Первой поспешила выйти из коалиции Австрия, которая, сразу почуяв всю шаткость положения, предвидя близкую размолвку Англии и Франции, побоялась принять на себя совместный удар России и Пруссии и, круто изменив свою политику, не только немедленно пошла на соглашение с Россией, но даже стала содействовать усмирению мятежа. В то же время английская резкая нота по польскому вопросу, адресованная в Петербург, была спешно задержана в Берлине, отчасти вследствие угроз со стороны Пруссии, и дальше Берлина не пошла: Англия отказалась от вмешательства. Пытаясь спасти свое положение, Наполеон предложил, как последнее средство, созвать конгресс для обсуждения польского вопроса, но и эта его попытка не была принята ни Англией ни Австрией, и Наполеон, оставшись в одиночестве, вынужден был и сам отказаться от всякой мысли о вмешательстве.

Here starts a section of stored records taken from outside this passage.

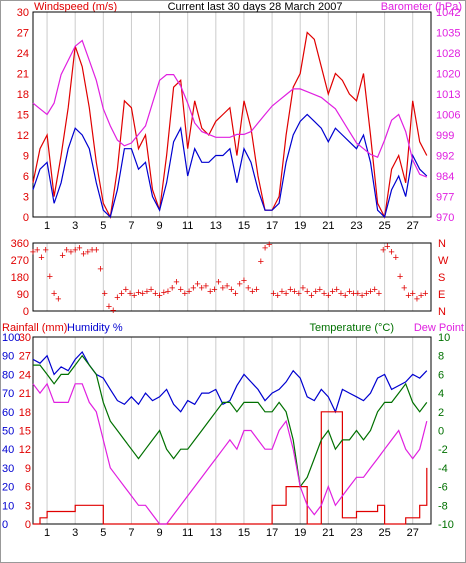 This screenshot has width=466, height=563. I want to click on x-tick-label: 15, so click(244, 533).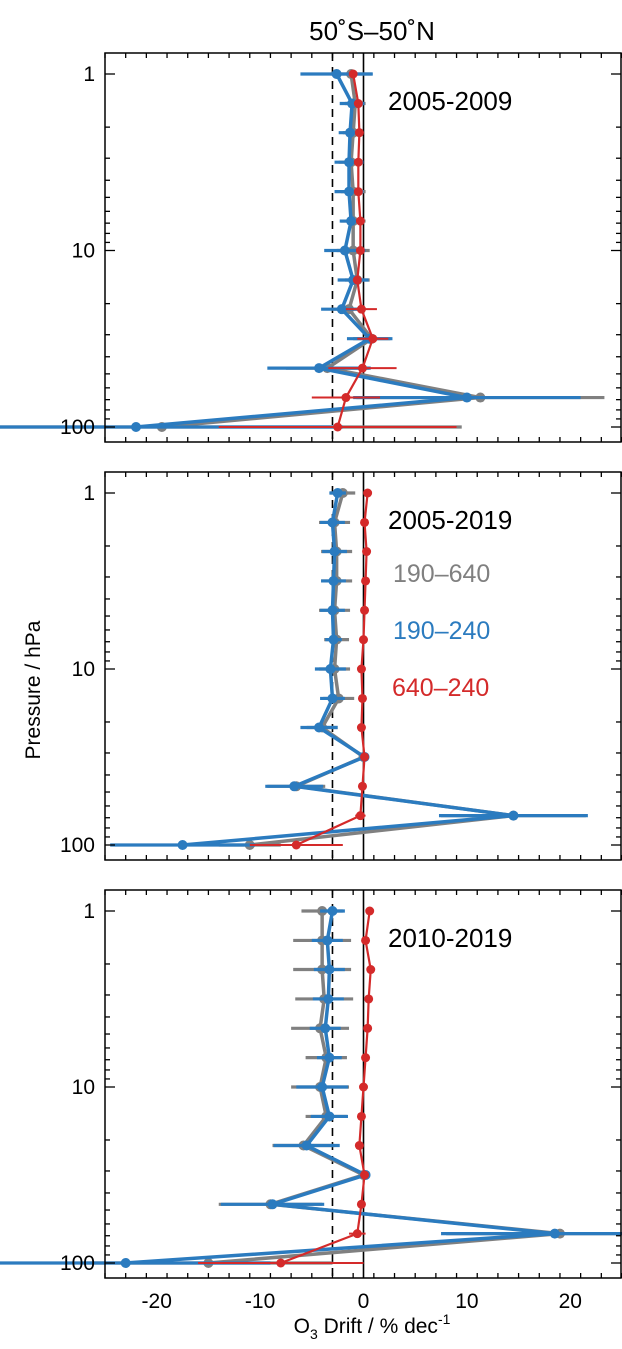 The image size is (622, 1349). What do you see at coordinates (34, 690) in the screenshot?
I see `y-axis-label: Pressure / hPa` at bounding box center [34, 690].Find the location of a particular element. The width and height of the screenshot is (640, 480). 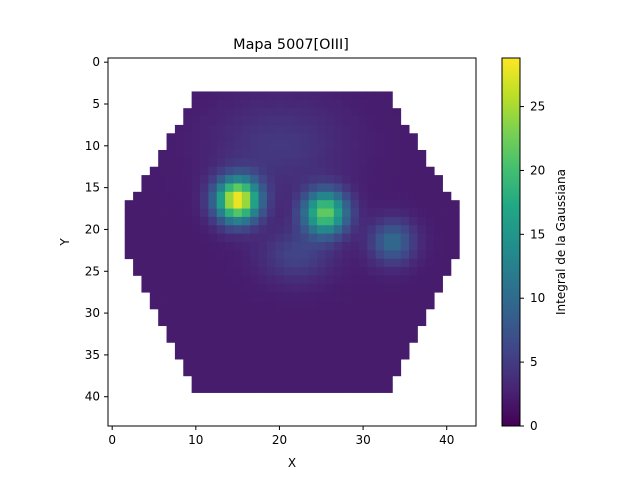

y-tick-label: 15 is located at coordinates (92, 188).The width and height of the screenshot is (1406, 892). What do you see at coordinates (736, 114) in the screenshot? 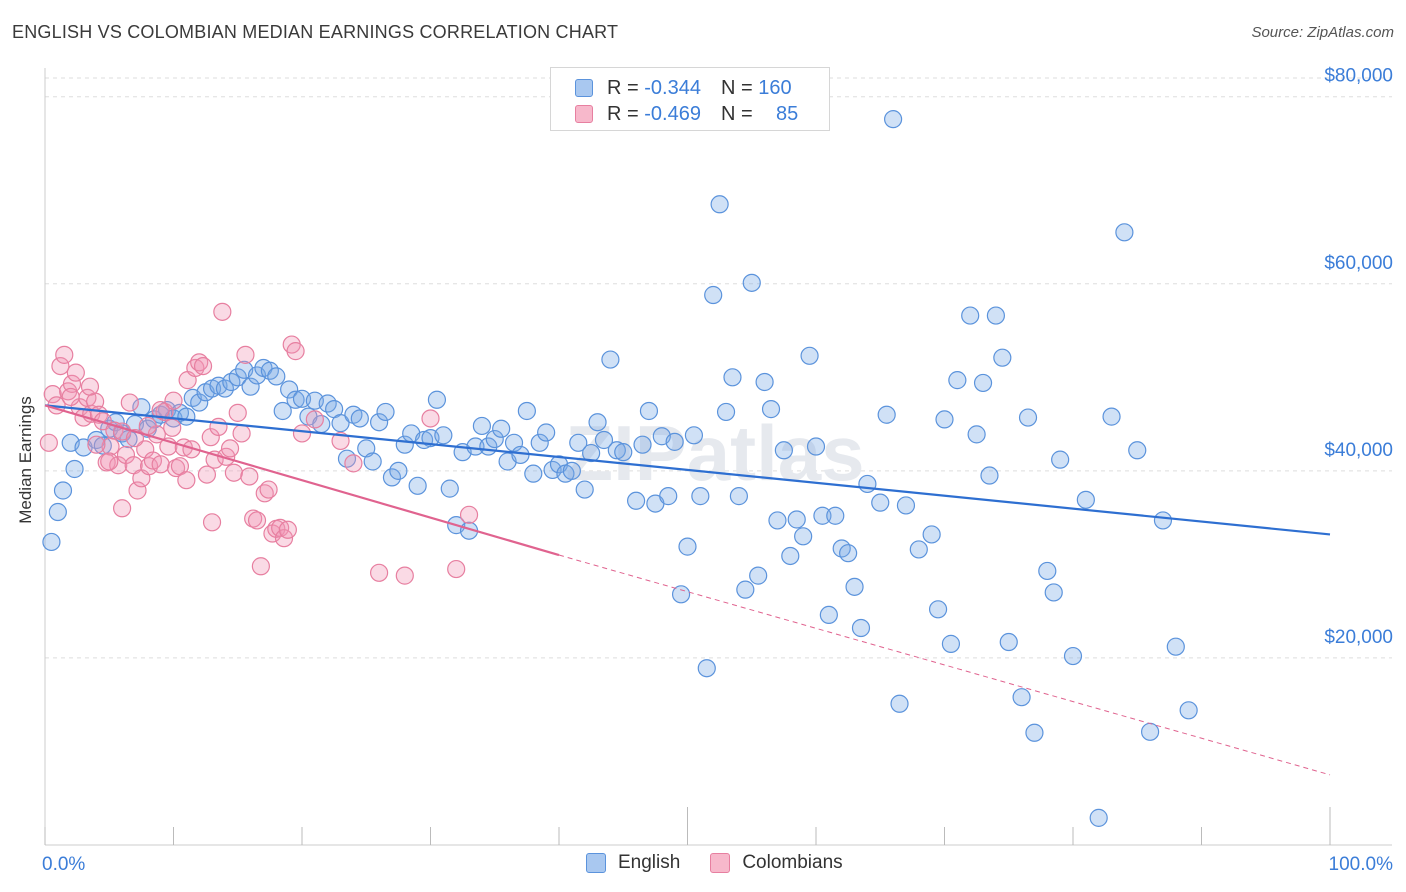
I see `n-label: N =` at bounding box center [736, 114].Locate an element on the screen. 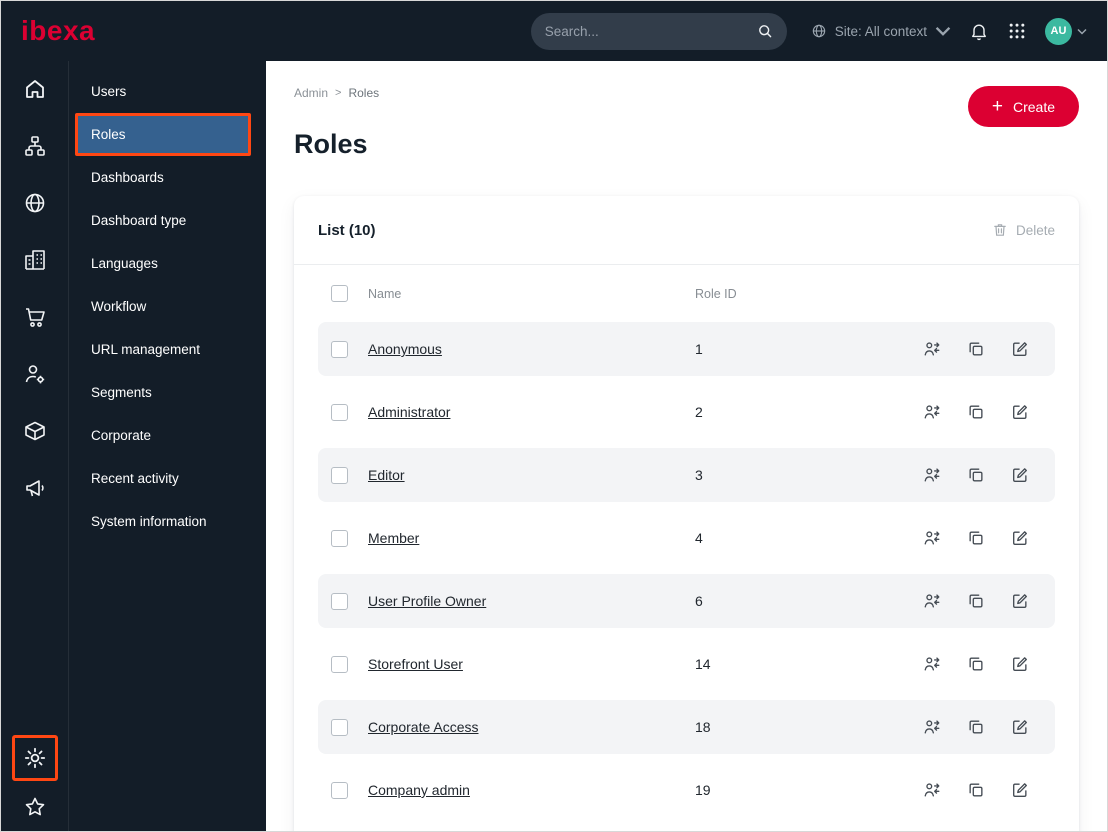  rail-button-commerce is located at coordinates (35, 317).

Сам император Александр II быстро оценил значение нашей морской демонстрации. Вынужденный после июньских нот несколько поступиться достоинством России и признать за державами известные права на вмешательство, он, уже через три недели по прибытии эскадр в Америку, в рескрипте на имя генерал-адмирала (от 19 октября) назвал Польшу страной, «находящейся под гнетом крамолы и пагубным влиянием иноземных возмутителей». Упоминание в обнародованном рескрипте об «иноземных возмутителях», которое до прибытия наших эскадр в Америку могло бы послужить casus’belli, теперь было встречено державами молчаливо, как заслуженный урок.
С самого момента прибытия в Америку русские эскадры сделались предметом непрерывных восторженных манифестаций со стороны американских властей и населения. О политическом значении этих манифестаций достаточно ясно говорят заголовки статей американских газет того времени: «Новый союз скреплен», «Россия и Соединенные Штаты братствуют», «Восторженная народная демонстрация», «Русский крест сплетает свои складки с звездами и полосами», «Посещение эскадры», «Представление резолюции общинного комитета и речь адмирала Лесовского», «Военный и официальный прием», «Большой парад в Пятой улице» и т. п.
Истинный смысл всех этих манифестаций был тот, что появление русских эскадр, помимо решающего влияния на вмешательство в польские дела, вместе с тем сразу и по тем же самым причинам обеспечило Северный Союз от угрожавшего ему вмешательства Англии.
Сознание своего бессилия и проигранной сразу на двух материках игры вызвало повсюду в Англии злобное раздражение. «Times», в номере от 2 октября, говоря о нью-йоркских овациях русскому флоту, с плохо скрываемым раздражением добавляет: «Муниципалитет и высшая буржуазия решились осыпать всевозможными почестями русских офицеров. Процессии, обеды, балы, серенады, все средства пущены в ход, чтобы показать, до чего были бы рады американцы, если бы у них завелся друг в Европе, да еще такой, как Россия. Зато французских и английских моряков вовсе не видно на берегу, хотя их до 5 тыс. жмется на тесном пространстве здешней морской стоянки. Журналы объясняют это доверчивым янки следующим образом: Крымская война до того раздражила русских против французов и англичан, что они не могут встречаться с ними без того, чтобы не приходить в ярость. Но дело гораздо проще: французских и английских офицеров не видно потому, что они, вероятно, не желают играть второстепенную роль на празднествах, где львами являются русские, а матросов не пускают на берег потому, что американцы заманивают их к себе на службу».